= AIM OF THE EXERCISE =
Could you transcribe the entries below exactly, starting at the line that contains "Click inside the console command input field" and stopping at the last line, without any pictures?

━━ DATA FOR THIS EXERCISE

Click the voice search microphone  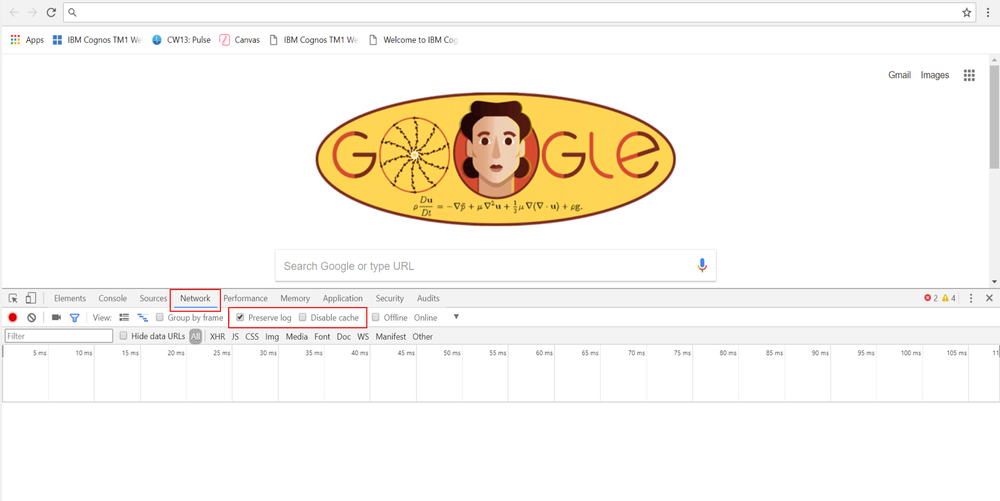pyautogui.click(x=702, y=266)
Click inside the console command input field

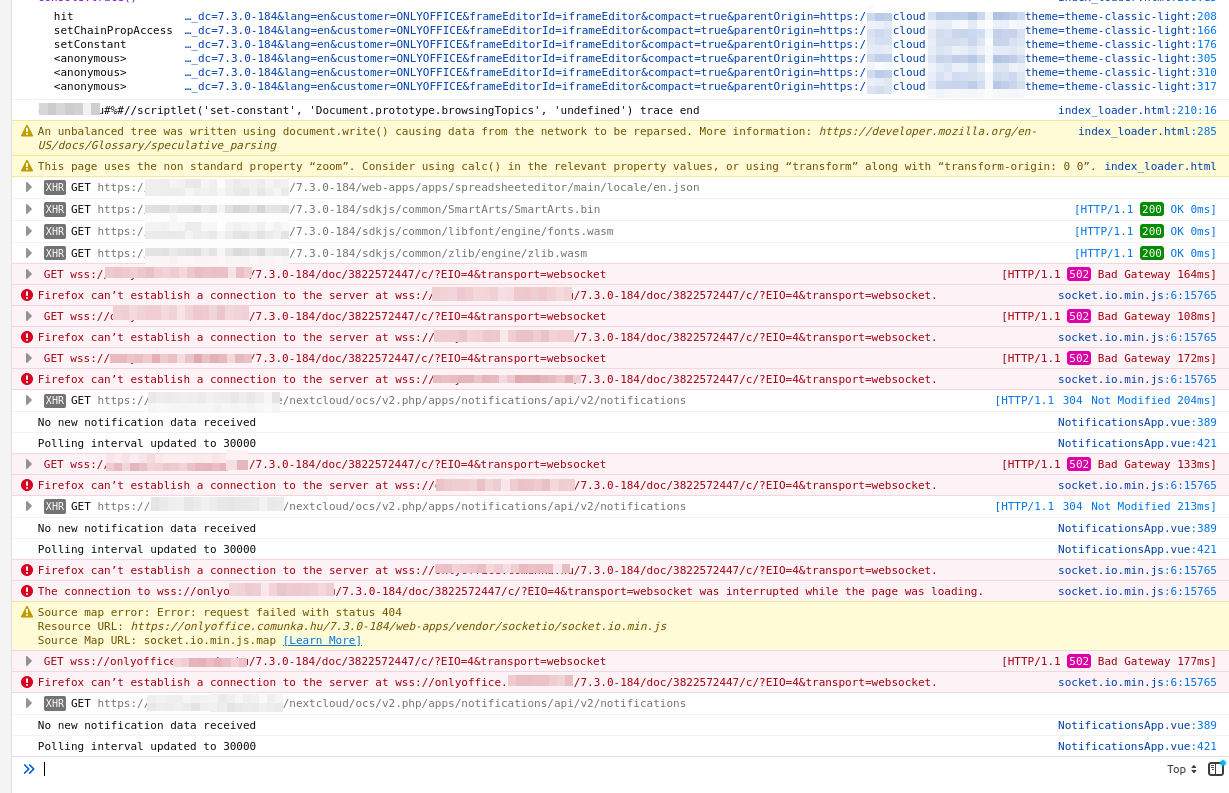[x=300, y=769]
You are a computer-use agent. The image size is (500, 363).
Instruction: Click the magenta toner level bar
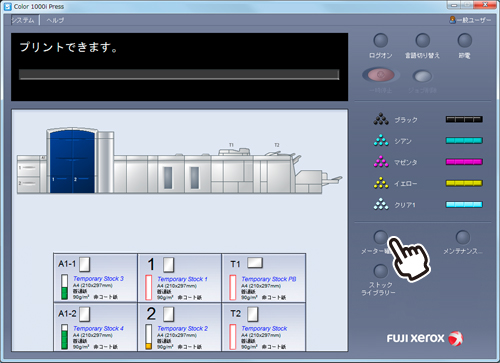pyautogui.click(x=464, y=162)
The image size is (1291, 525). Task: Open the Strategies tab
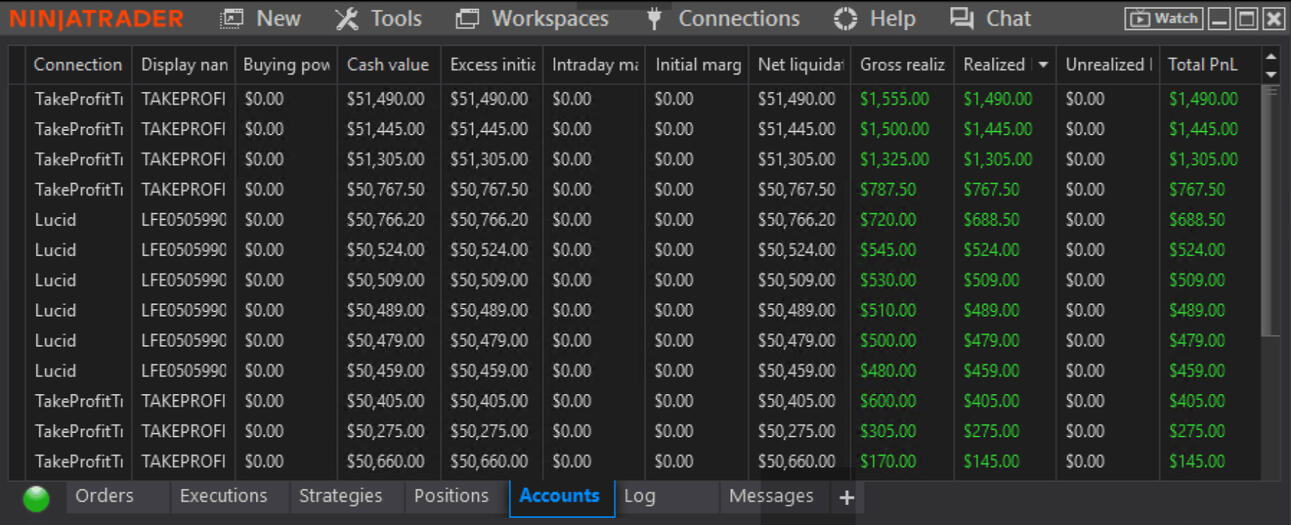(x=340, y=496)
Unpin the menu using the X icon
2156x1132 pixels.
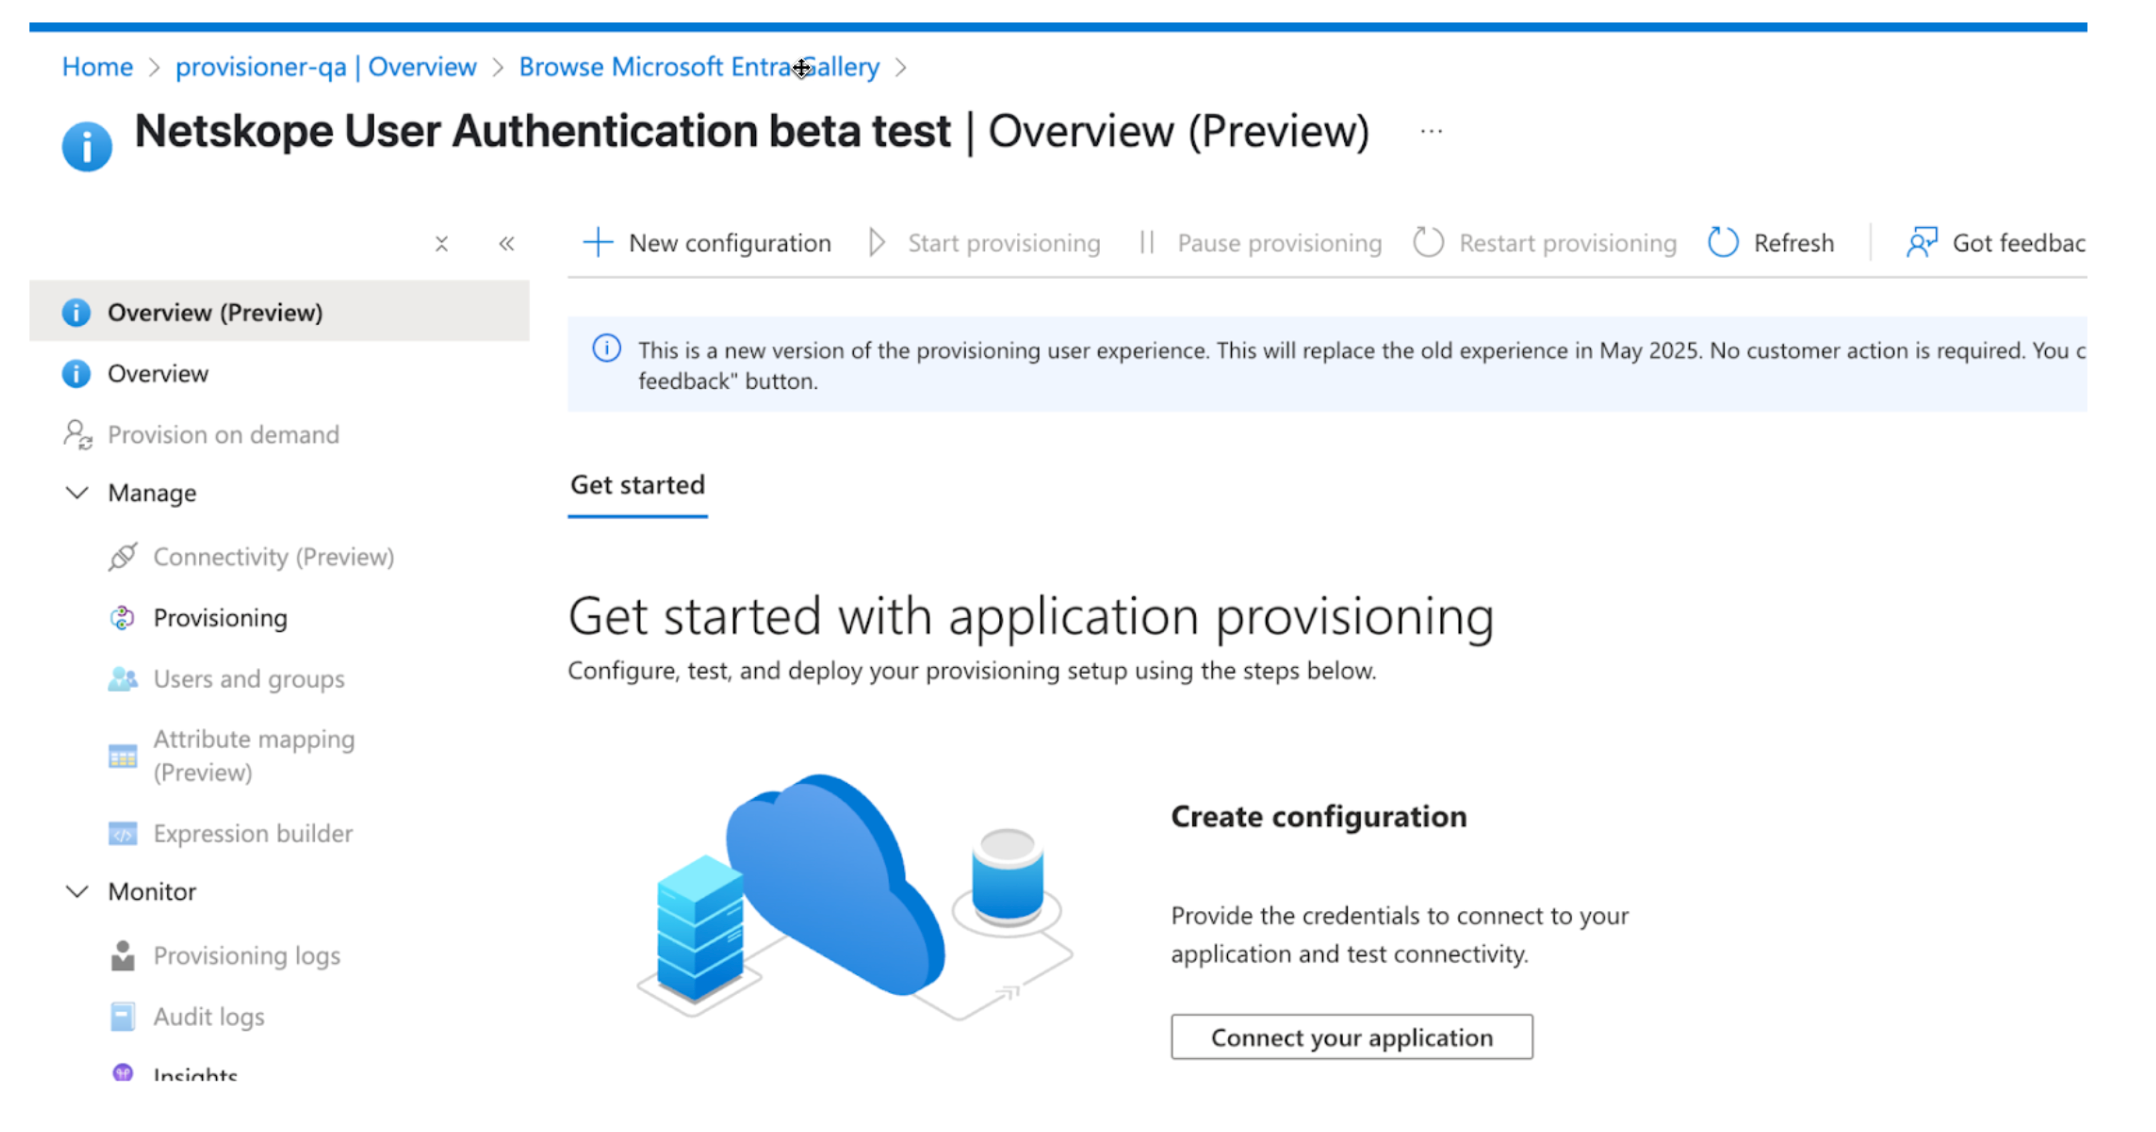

━━━━

= EXERCISE OUTPUT =
Click inside the console command input field

[x=300, y=769]
You are a computer-use agent. The image size is (500, 363).
Instruction: Click the magenta toner level bar
pyautogui.click(x=464, y=162)
The image size is (1291, 525). Task: Open the Strategies tab
(x=340, y=496)
Unpin the menu using the X icon
2156x1132 pixels.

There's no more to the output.